Chaque organe, chaque tissu, chaque recoin de notre corps possède sa propre ligne Maginot.

  • Elle est constituée d’abord de barrières naturelles, comme les reliefs de terrain qui peuvent gêner la progression d’un envahisseur : la peau avec sa couche cornée épaisse, ses enzymes comme le lysozyme contenus dans la sueur, le mucus qui recouvre ses muqueuses (bouche, nez, vagin...), l’acide chlorhydrique de l’estomac qui stérilise les aliments ingérés.
  • Elle comprend aussi un réseau souterrain : ce sont les capillaires sanguins qui parcourent notre corps et qui sont capables à tout instant de faire parvenir sur le lieu de l’infection des troupes fraîches.
  • Les troupes en question, ce sont les globules blancs.
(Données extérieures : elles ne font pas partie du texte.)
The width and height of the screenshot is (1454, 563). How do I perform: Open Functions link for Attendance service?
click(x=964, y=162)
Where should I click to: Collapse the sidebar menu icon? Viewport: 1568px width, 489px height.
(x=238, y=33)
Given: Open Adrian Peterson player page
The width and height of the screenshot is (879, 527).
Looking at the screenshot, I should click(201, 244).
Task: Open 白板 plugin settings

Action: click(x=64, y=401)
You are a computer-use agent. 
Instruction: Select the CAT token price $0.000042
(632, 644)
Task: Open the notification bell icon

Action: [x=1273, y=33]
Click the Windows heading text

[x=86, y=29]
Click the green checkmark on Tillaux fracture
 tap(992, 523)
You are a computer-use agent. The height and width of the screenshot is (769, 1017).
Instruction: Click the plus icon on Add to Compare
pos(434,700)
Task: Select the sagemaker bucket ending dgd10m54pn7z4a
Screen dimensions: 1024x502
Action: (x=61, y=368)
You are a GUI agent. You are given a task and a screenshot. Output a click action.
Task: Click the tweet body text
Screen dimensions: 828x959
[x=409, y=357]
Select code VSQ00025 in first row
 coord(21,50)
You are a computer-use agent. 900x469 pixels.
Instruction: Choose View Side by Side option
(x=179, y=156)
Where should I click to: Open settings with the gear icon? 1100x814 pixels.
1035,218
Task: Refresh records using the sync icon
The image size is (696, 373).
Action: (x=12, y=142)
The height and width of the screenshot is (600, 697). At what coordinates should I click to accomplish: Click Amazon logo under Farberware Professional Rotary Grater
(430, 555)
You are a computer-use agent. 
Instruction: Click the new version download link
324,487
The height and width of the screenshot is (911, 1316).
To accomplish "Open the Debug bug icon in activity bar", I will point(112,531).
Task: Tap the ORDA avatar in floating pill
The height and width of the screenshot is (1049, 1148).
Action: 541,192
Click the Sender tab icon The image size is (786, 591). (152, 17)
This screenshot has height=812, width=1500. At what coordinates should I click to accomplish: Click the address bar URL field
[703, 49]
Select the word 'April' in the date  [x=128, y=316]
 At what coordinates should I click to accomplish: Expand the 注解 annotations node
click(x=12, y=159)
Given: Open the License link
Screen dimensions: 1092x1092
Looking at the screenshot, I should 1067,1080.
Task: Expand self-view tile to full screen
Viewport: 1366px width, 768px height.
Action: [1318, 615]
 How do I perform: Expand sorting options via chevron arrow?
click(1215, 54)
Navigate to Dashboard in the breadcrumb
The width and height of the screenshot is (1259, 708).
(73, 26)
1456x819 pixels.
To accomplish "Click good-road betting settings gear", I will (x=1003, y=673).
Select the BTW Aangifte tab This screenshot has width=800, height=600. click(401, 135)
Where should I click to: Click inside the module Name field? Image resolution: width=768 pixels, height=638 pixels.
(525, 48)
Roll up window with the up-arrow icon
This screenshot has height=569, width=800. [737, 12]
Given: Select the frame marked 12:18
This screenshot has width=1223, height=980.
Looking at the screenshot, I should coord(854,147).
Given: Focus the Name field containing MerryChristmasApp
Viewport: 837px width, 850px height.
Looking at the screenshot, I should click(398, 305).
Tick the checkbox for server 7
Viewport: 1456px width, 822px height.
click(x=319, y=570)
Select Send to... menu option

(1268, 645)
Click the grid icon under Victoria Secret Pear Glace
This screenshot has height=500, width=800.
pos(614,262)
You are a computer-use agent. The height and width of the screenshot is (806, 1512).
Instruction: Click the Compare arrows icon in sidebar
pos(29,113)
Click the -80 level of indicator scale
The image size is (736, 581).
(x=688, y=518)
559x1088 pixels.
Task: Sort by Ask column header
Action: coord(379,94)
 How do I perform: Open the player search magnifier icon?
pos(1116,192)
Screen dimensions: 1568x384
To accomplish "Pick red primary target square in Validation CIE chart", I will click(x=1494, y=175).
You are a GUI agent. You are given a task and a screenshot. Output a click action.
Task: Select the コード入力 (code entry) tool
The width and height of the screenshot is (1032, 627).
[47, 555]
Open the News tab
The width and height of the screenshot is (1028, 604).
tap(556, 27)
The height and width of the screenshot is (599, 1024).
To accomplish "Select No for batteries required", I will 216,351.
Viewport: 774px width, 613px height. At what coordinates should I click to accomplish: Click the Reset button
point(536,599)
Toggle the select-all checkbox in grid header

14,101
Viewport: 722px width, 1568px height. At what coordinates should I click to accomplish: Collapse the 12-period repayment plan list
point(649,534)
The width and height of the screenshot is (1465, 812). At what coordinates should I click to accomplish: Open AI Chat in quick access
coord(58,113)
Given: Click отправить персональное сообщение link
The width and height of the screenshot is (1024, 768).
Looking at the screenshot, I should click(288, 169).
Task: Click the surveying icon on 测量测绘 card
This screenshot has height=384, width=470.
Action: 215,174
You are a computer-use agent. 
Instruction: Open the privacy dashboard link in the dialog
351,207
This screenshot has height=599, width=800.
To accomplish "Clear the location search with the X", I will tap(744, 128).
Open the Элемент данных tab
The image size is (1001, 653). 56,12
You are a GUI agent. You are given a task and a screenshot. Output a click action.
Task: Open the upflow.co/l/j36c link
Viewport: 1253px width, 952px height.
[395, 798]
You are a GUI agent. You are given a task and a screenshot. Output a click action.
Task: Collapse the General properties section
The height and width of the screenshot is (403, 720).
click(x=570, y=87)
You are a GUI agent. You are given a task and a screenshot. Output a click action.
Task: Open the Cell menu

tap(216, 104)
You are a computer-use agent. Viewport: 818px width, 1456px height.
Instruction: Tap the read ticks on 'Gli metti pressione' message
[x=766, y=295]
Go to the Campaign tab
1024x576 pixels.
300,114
Il y a les polynucléaires capables de sortir immédiatement sur les lieux de l’infection pour attaquer les microbes.
  • Ils sont aidés par une artillerie lourde constituée par des éléments normaux de l’organisme : les anticorps, les cytokines et le complément.
  • Le système immunitaire naturel possède également des bunkers, des bastions : ce sont toutes les formations lymphoïdes. Certaines sont  avancées  (comme les amygdales qui sont les premiers remparts contre les microbes qui passent par la bouche), d’autre sont  en retrait  comme les ganglions lymphatiques que nous possédons un peu partout (aine, aisselles, sous la mâchoire, etc.).

Tout ce système est un dispositif de veille : il ne se déclenche que si l’ennemi attaque. L’attaque c’est l’infection, la défense, c’est l’inflammation.

Tout cela fonctionne grâce au système adaptatif, sorte d’école de stratèges et de formation de soldats.

Les stratèges : le système adaptatif

C’est un peu le système de défense de seconde zone. Le système adaptatif est initié dans un centre de formation, un peu comme le  centre d’instruction des armées . C’est la moelle osseuse. Elle fabrique des cellules dites cellules souches, qui vont donner des lignées de cellules spécialisées :

  • Les polynucléaires neutrophiles, on les a vu, ce sont les bombardiers chargés de l’attaque. Ils encerclent les microbes, les capturent et déversent sur eux des enzymes qui les détruisent.
  • Les lymphocytes sont des cellules-mémoires de l’immunité. Elles possèdent des récepteurs de surface capables de reconnaître tous les types de microbes.
  • D’autres cellules sont porteuses d’une artillerie spécifique. Ce sont les plasmocytes et les lymphocytes B qui sont capables de poser des sortes d’explosifs dirigées contre chaque type de microbes. Ces explosifs ce sont les anticorps, protéines de taille variable circulant dans le sang et dans les tissus. Ils ne sont élaborés que contre un antigène et un seul. Ils se fixent sur les antigènes de l’agresseur. La formation de ce couple antigène anticorps fait intervenir alors le détonateur appelé  complément  qui va se fixer dessus et détruire l’ensemble.

La mémoire de tous ces combats est conservée dans les lymphocytes. Ce sont les archivistes. Leur destruction (par le virus du sida par exemple) ou leur inhibition (par un traitement corticoïde ou un immunosuppresseur), ou encore la perturbation de leur mémoire (certaines formes de leucémie) aboutit à une  immunodéficience . L’organisme privé de mémoire immunitaire ne peut plus faire face à ses agresseurs. C’est ainsi que des bactéries opportunistes peuvent profiter de la situation de faiblesse immunitaire et se développer.